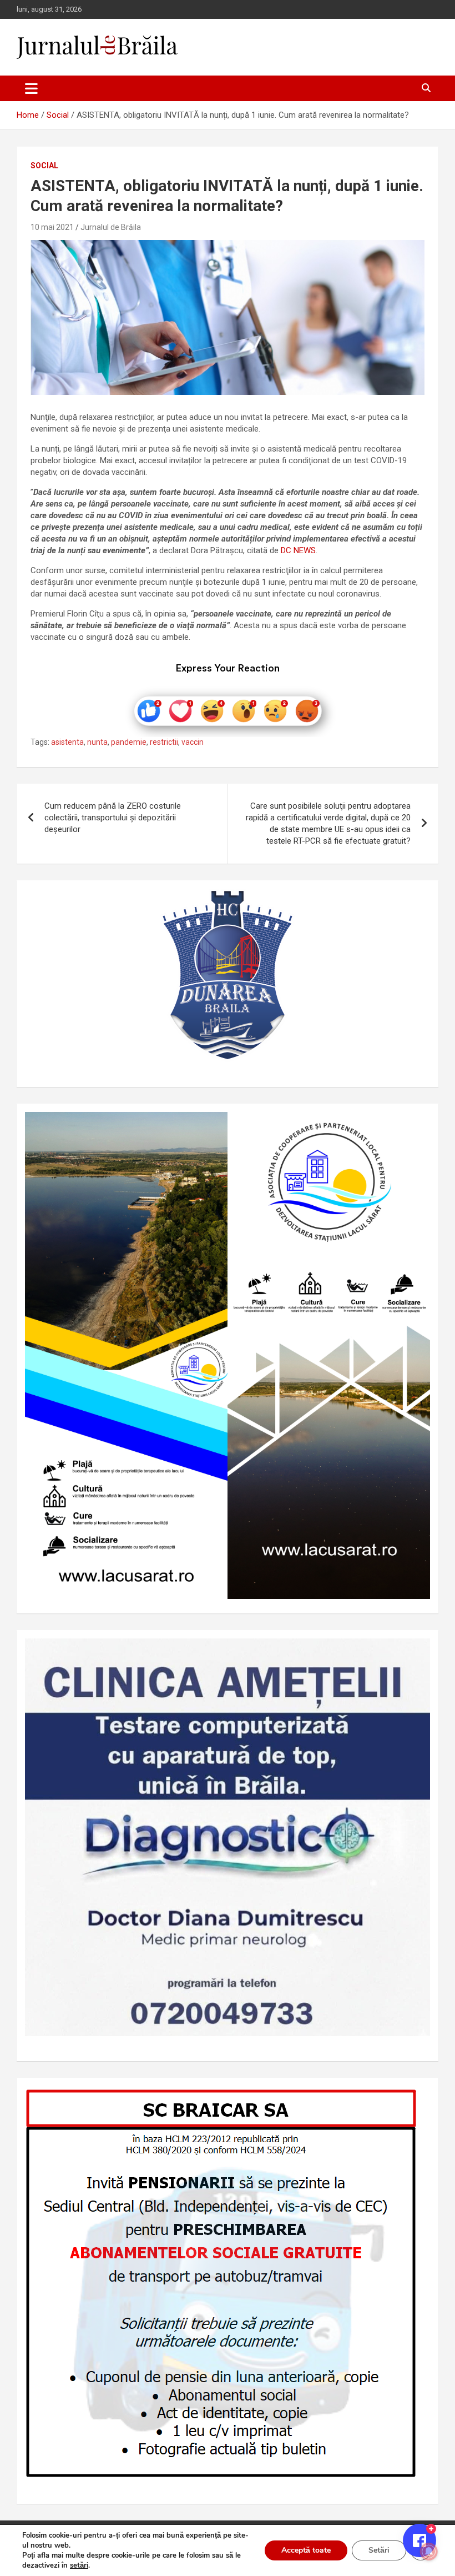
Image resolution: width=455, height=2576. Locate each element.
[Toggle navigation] (31, 88)
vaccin (192, 742)
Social (44, 165)
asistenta (67, 742)
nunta (97, 742)
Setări (379, 2550)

□ □ □

Exercise goal:
Transcribe the material as is, with images omitted.

Completed task:
Image resolution: width=455, height=2576. Locate each element.
[Toggle navigation] (31, 88)
vaccin (192, 742)
Social (44, 165)
asistenta (67, 742)
nunta (97, 742)
Setări (379, 2550)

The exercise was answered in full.